They called our train for boarding 10 minutes prior to departure, and we headed down to track 3 for the 95 minute ride on the all stops local train. I had a pretty nice conversation with the conductor about ridership, and scheduling.

We pulled into Little Silver exactly on time, which ended the days train riding. It was a nice day although I think it was a little to much for my mom, I of course was bummed it was over.

Thank you so much for reading! Please feel free to leave comments and/or ask questions! 

Please take a look at my pictures from the day by clicking here.

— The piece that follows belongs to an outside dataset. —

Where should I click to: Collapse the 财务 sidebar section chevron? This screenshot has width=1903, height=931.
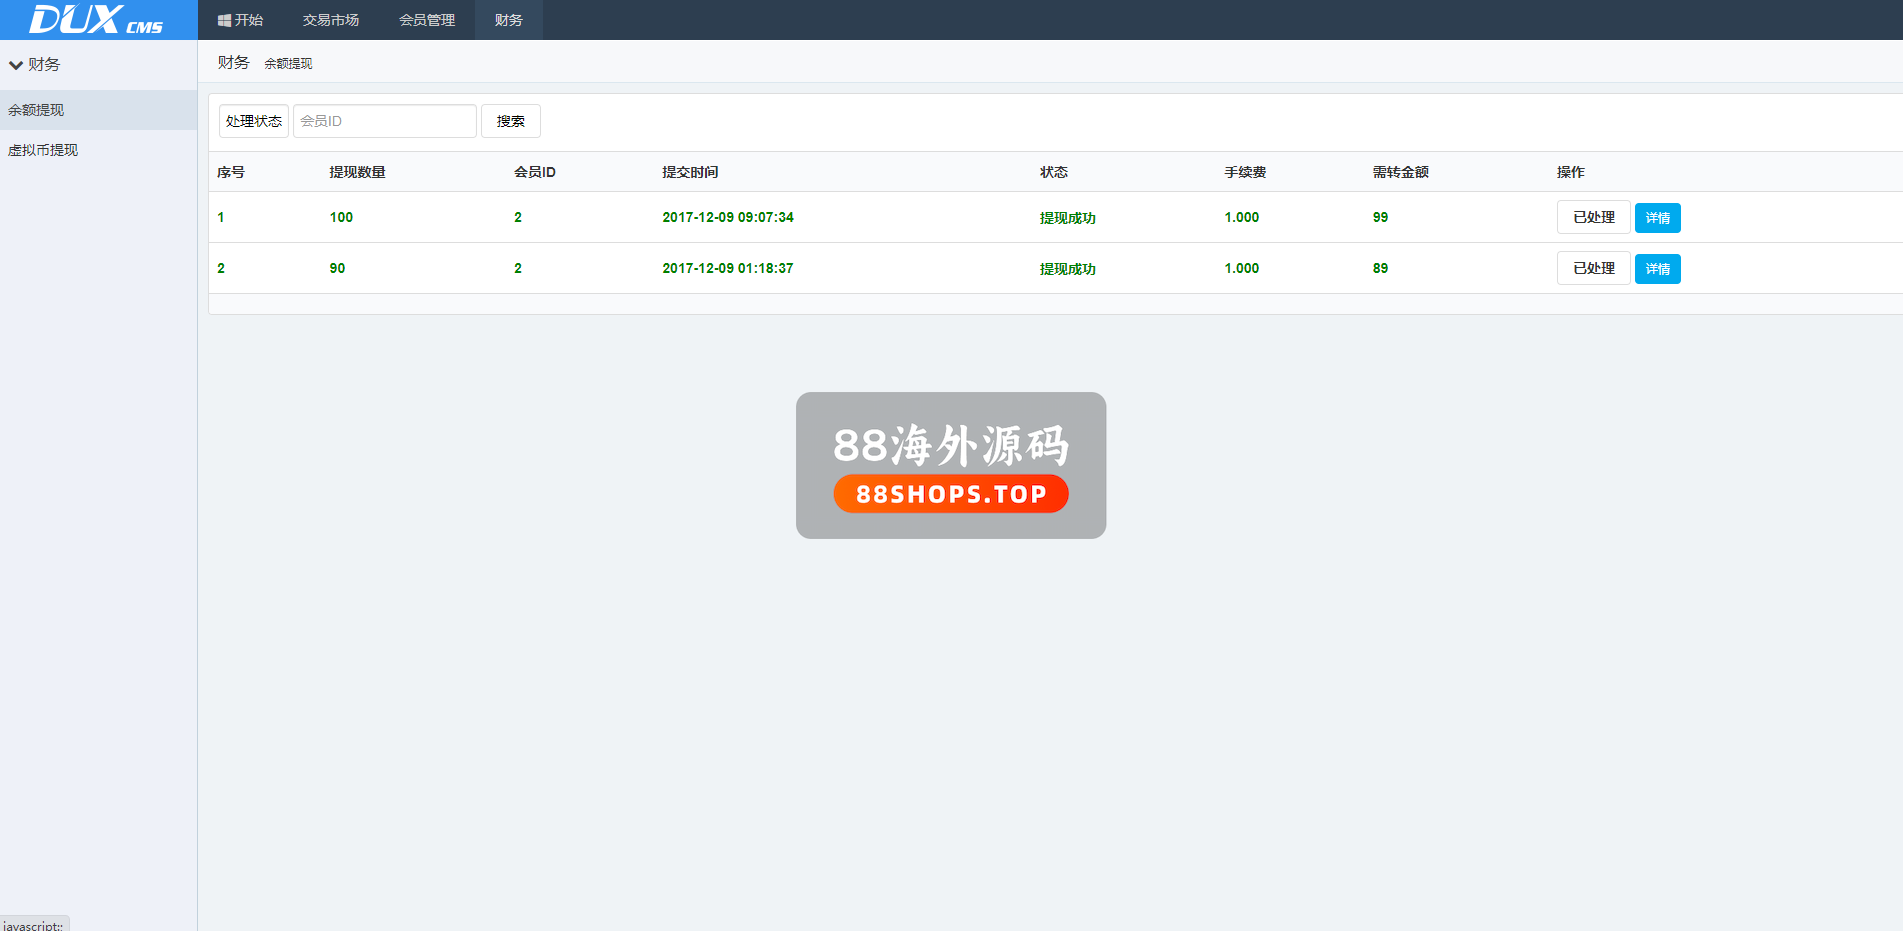pos(16,65)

Here are a 3 samples from the album.

















I apologize for any errors in grammar, usage, spelling, etc. :lol:


----------



## AlanB (Dec 29, 2009)

Long Train Runnin said:


> They slowed us to a crawl through the tunnel, and then we sat just outside of the station for some time. Finally we came to a stop on Track 4 about 5 minutes early.


Track 4? :unsure:

That's a pretty odd track for Amtrak to be using, as you cannot take the train to Sunnyside yard for servicing. I realize that the Keystone's are push-pull and can at least operate in and out of track 4, but still that seems very odd. Wonder if your hold time was because of other problems at Penn and not your early arrival. Very odd to be on 4.


----------



## Long Train Runnin' (Dec 29, 2009)

AlanB said:


> Long Train Runnin said:
> 
> 
> > They slowed us to a crawl through the tunnel, and then we sat just outside of the station for some time. Finally we came to a stop on Track 4 about 5 minutes early.
> ...


Thats what I thought. When I got on NJT to go home on track 3 that train set was still sitting down there on track 4. I highly doubt they are going to let it sit there overnight.


----------



## WhoozOn1st (Dec 29, 2009)

Nice reporting on a cool day of riding, Dude. I'll try to get to your pics tonight.


----------



## MikefromCrete (Dec 29, 2009)

Sounds like a great day. I enjoyed your report and photos.


----------



## Steve4031 (Dec 29, 2009)

I enjoyed it too. Thanks.


----------



## GG-1 (Dec 29, 2009)

Aloha

I enjoyed them also.

btw: the Yahoo ElectricCatenary group had coments about the status or the restoration of that G. She useualy sits under Live Cat. so the Safety rules make work on her difficult.


----------



## ceblack (Dec 29, 2009)

Long Train Runnin said:


> There wasn’t to much equipment in the Philly yard aside from one Centenary Repair Vehicle.
> I apologize for any errors in grammar, usage, spelling, etc. :lol:


Since you already apologized, I feel I should apologize in advance for pointing this out...  but I do it only because of the humorous image it created for me.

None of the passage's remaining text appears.